KUALA LUMPUR, April 19 — Chinese scientist He Jiankui, who shocked the world by creating the first genetically modified babies, was listed on TIME magazine’s 100 most influential people of 2019.
Jennifer Doudna — a co-inventor of CRISPR-Cas9, the gene editing tool that He had used to delete the CCR5 gene in twin girls Lulu and Nana — wrote in her profile for He that the scientist had broken consensus in the scientific community that the technology was still too experimental and dangerous to use on human embryos.
“His reckless experimentation on the girls in China not only shattered scientific, medical and ethical norms, it was also medically unnecessary: while the girls’ father is HIV-positive, it’s rare for fathers to pass on the virus to their children, and if they do, potent drugs can now control the infection,” Doudna wrote.
Media reports said He claimed he had wanted to protect the children from HIV by deleting the CCR5 gene that enables the AIDS-causing virus to enter immune system cells.

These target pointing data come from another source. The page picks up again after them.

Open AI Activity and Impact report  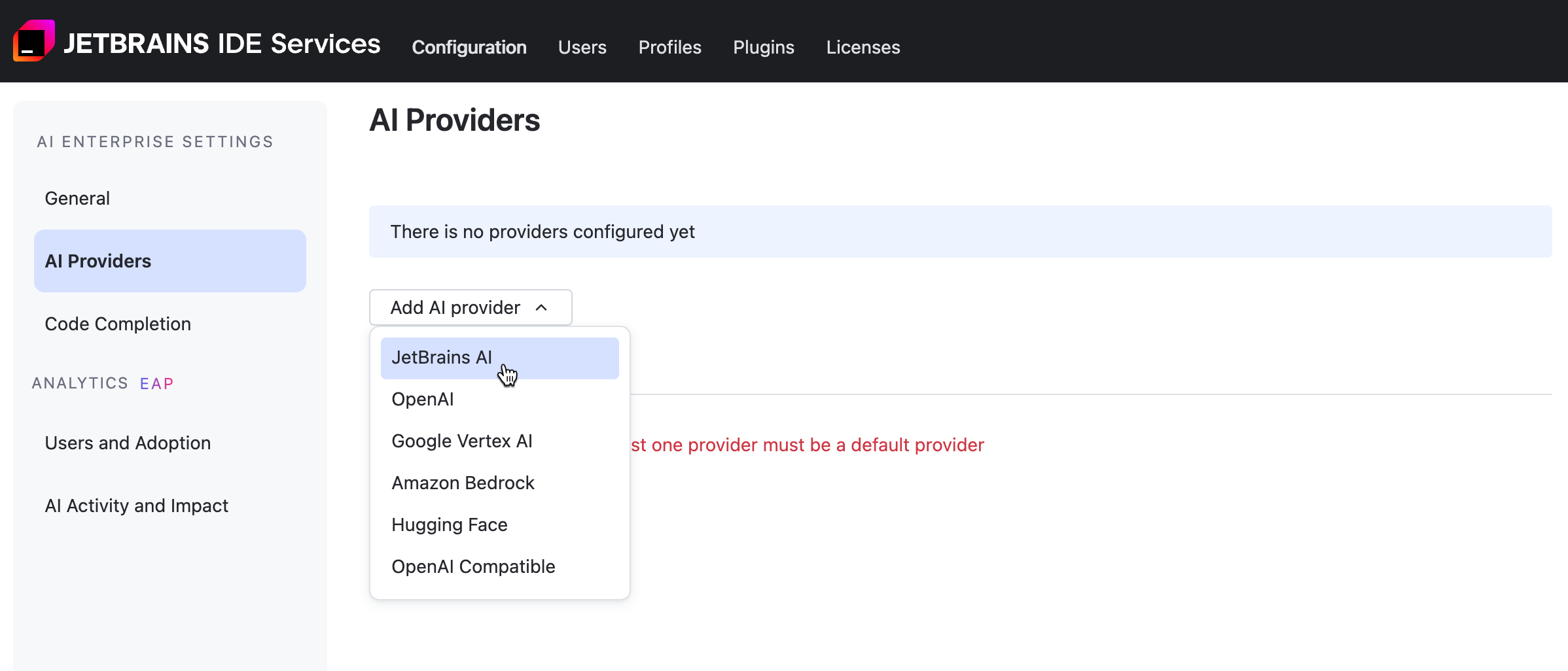pos(136,505)
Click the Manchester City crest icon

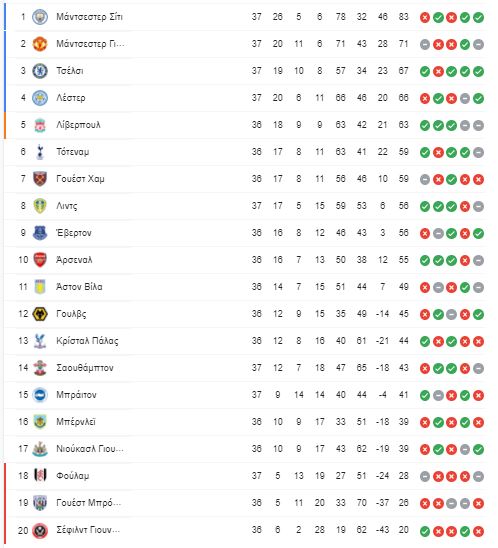coord(40,17)

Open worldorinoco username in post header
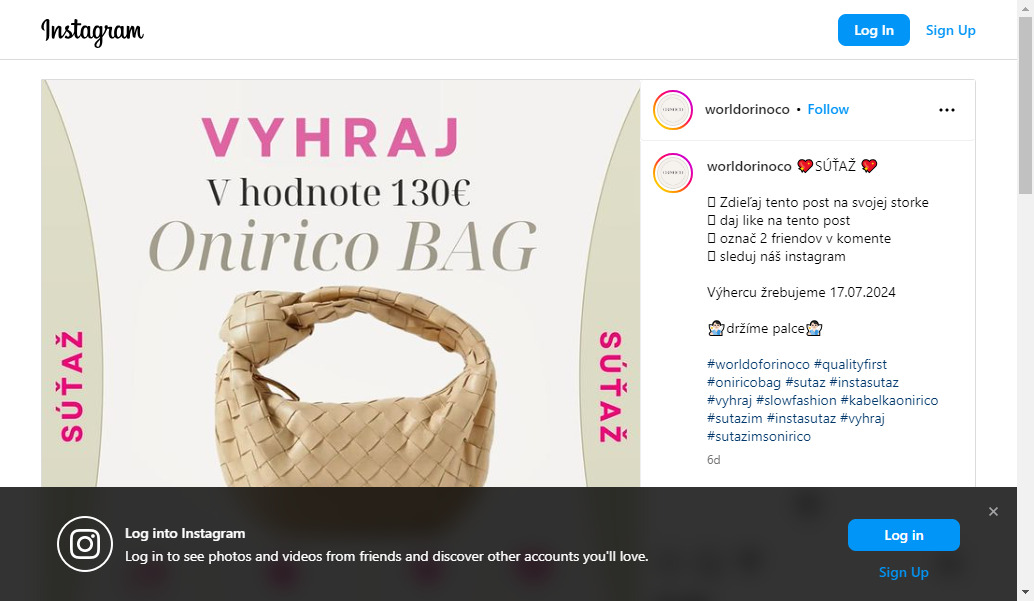[x=746, y=110]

“Since 2012, when CRISPR-Cas9 transformed research, scientists have purposely taken a cautious and deliberate approach, focusing on how to safely apply genome editing to cure genetic diseases, fight cancer, accelerate drug development, create transplant organs and develop more nutritious crops. Its potential to improve our lives is enormous. But its potential to harm, with unintended side effects, is still unknown,” Doudna said.
The University of California professor accused He of ignoring the “do no harm” medical philosophy by risking unintended consequences, saying this incident would “likely be remembered as one of the most shocking misapplications of any scientific tool in our history”.